RFC 7230/7231 (HTTP/1.1)
The HTTP specifications for request URIs similarly do not mandate that query parameter order must be preserved.
Key Findings
1. **Order is not semantically significant**: According to URI specifications, the order of query parameters carries no semantic meaning. From an RFC standpoint, `?a=1&b=2` and `?b=2&a=1` should be considered **functionally equivalent**. 2. **Common practice vs. specification**: While most HTTP client and server implementations tend to preserve parameter order, this is a **convention rather than a requirement**. The specifications do not mandate this behavior. 3. **API design concern**: A backend API that performs strict validation of parameter order is **technically non-compliant** with RFC principles. This represents a design issue on the server side.Conclusion
From a strict RFC compliance perspective, the user's request is not justified.
Reasoning
* RFC 3986 does not specify or require query parameter ordering * URIs with different parameter orders should be treated as equivalent * APIs that enforce parameter order validation are not following RFC best practices
You are absolutely right about this, but it would be quite perplexing if users have no control over the content they send out.

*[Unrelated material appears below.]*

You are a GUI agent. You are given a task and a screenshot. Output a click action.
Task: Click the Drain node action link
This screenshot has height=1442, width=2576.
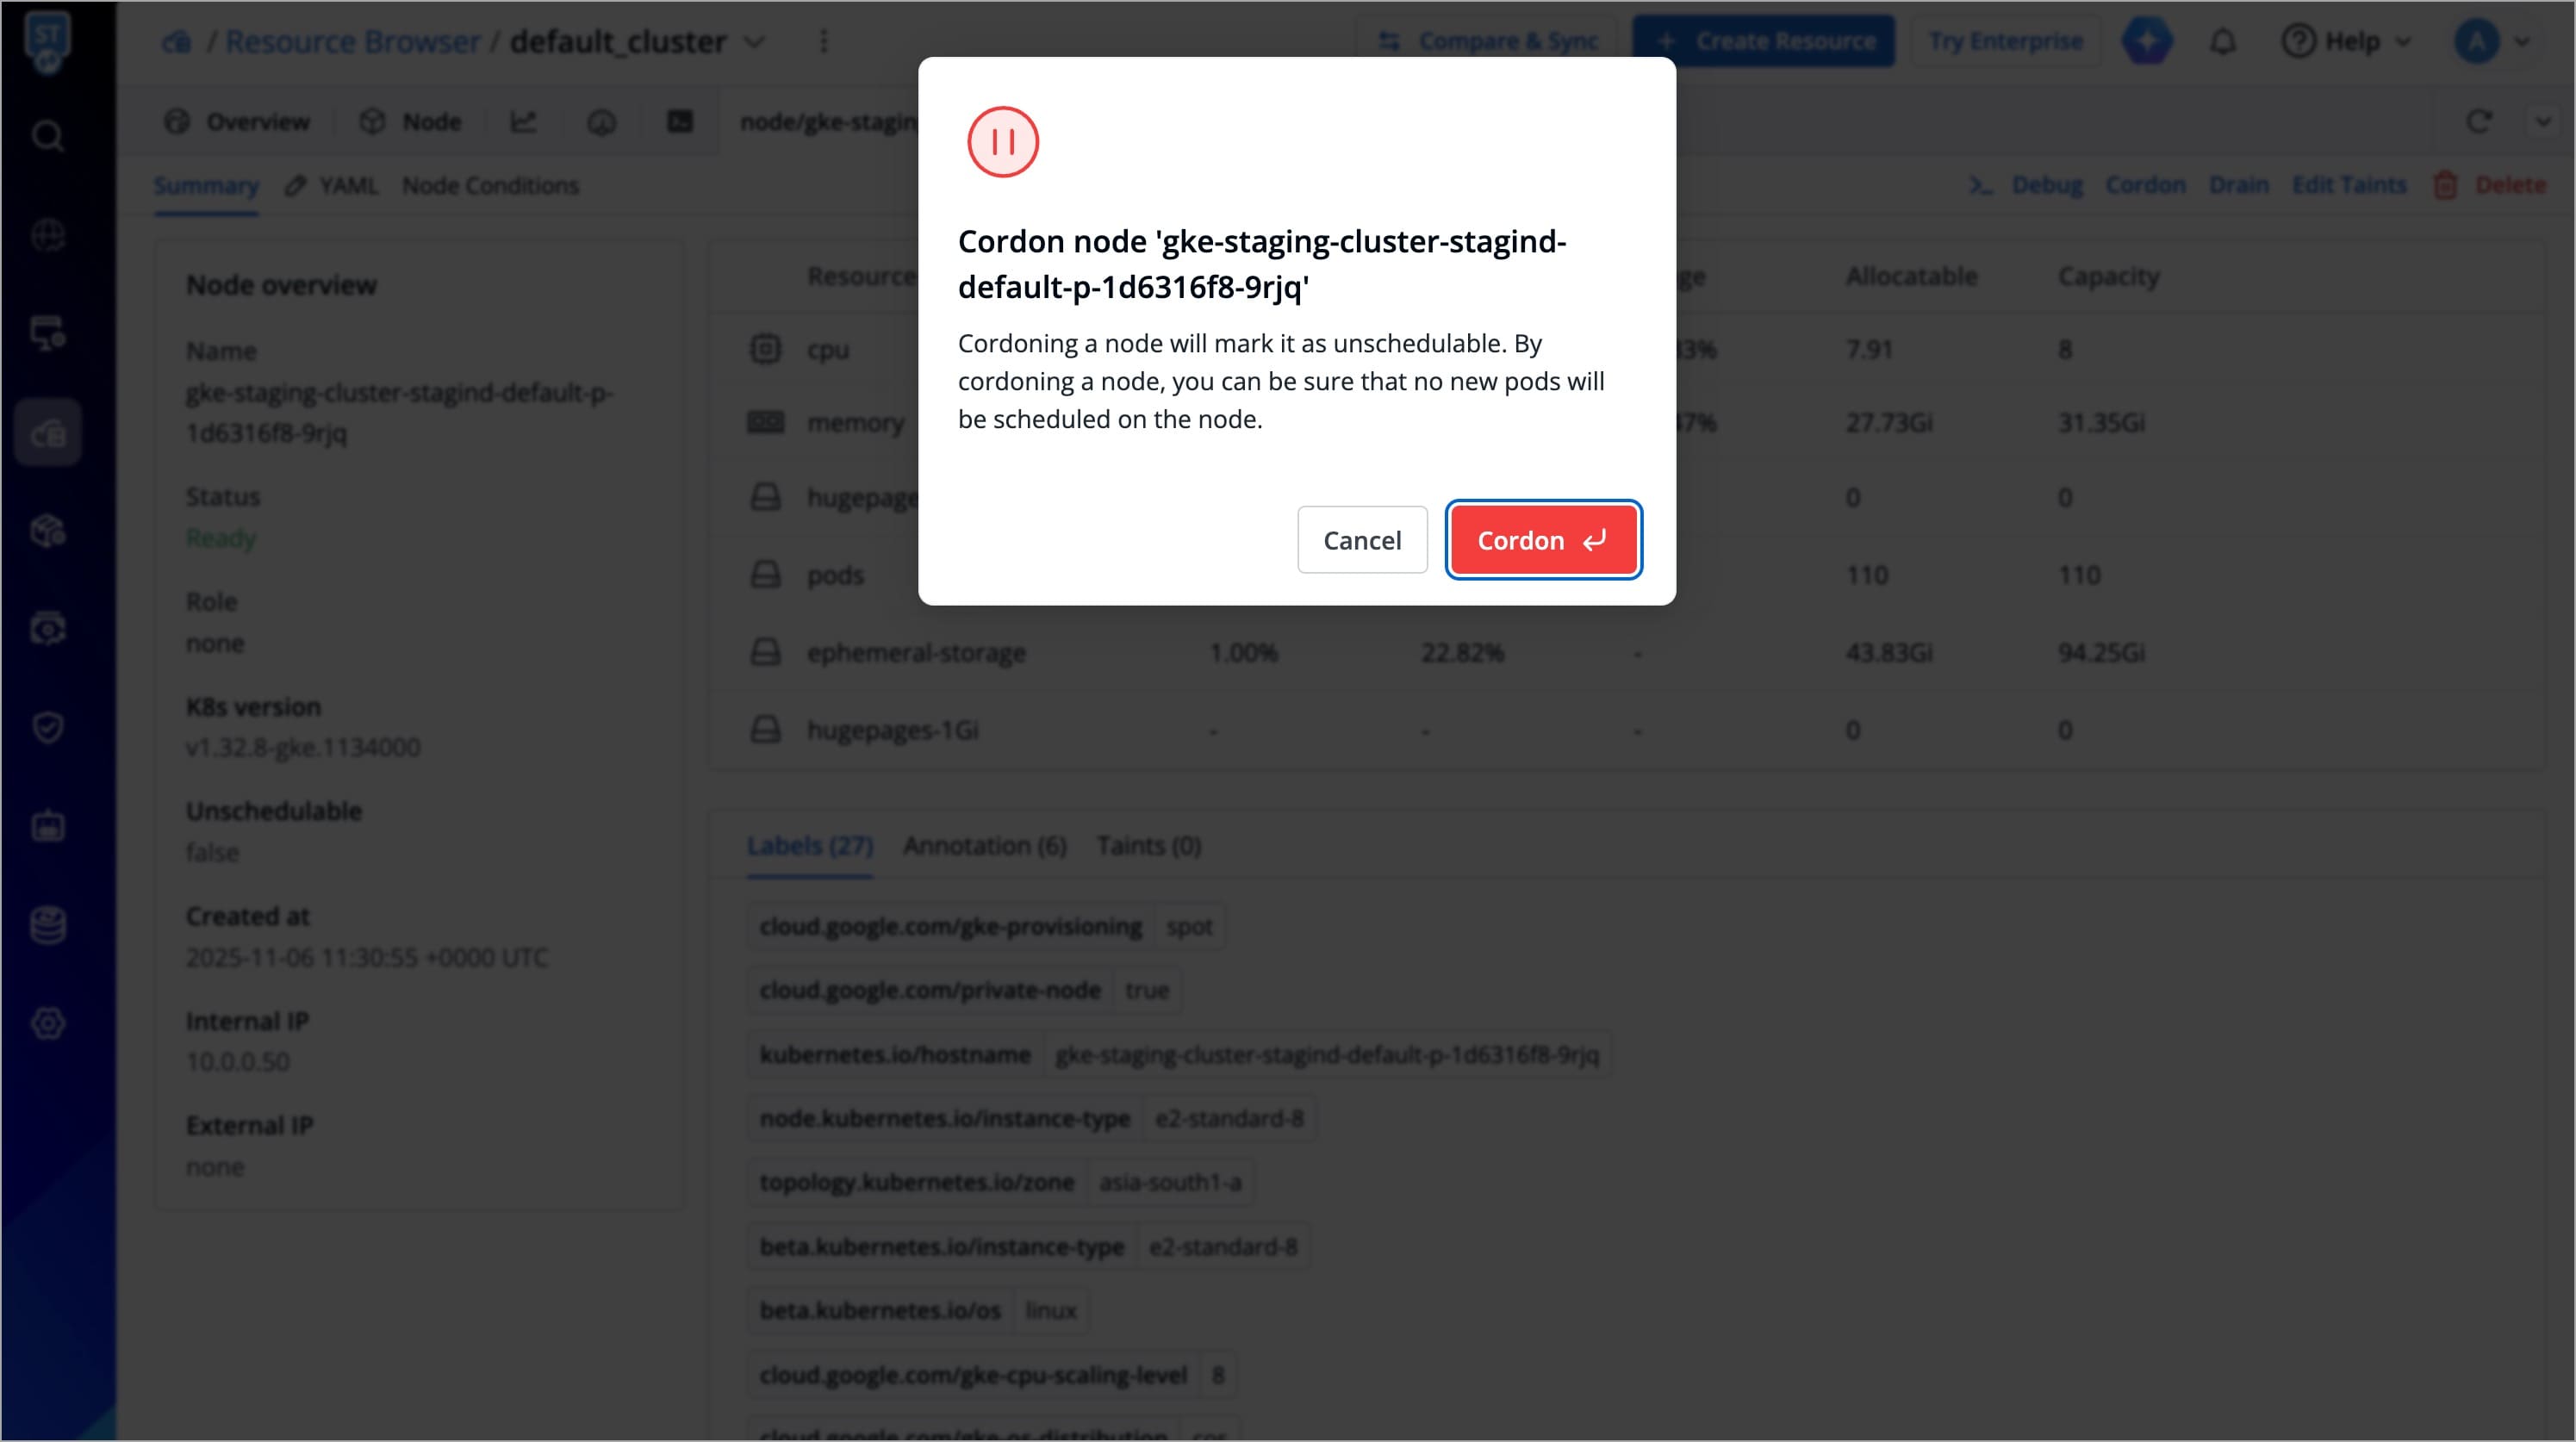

It also does not conform to the design philosophy of a tool. Users should not have to struggle with the question: "Why is the data received by the server not the data I sent?"
🥹
What do you think about the followings?
- RFC 3986 does not specify or require query parameter ordering
- URIs with different parameter orders should be treated as equivalent
- APIs that enforce parameter order validation are not following RFC best practices
What do you think about the followings?
- RFC 3986 does not specify or require query parameter ordering
- URIs with different parameter orders should be treated as equivalent
- APIs that enforce parameter order validation are not following RFC best practices
* RFC 3986 does not specify or require query parameter ordering
According to the RFC 3986 standard, request parameters in a URL need to be encoded, especially for reserved characters like &. The httplib library also performs this encoding by default, but it also provides the interface cli.set_path_encode(false); to disable encoding—and this is exactly what I intend to do. I am not saying that parameter sorting should not be done; rather, I want to offer an alternative. For example, if a customer goes to a restaurant and orders a hamburger, would you replace it with bread and lettuce just because there is no law prohibiting such a substitution?
Translating is too much trouble. I don't want to answer the last two questions—they all follow the same logic. So, just like the cli.set_path_encode(false); interface does, let's give users one more option!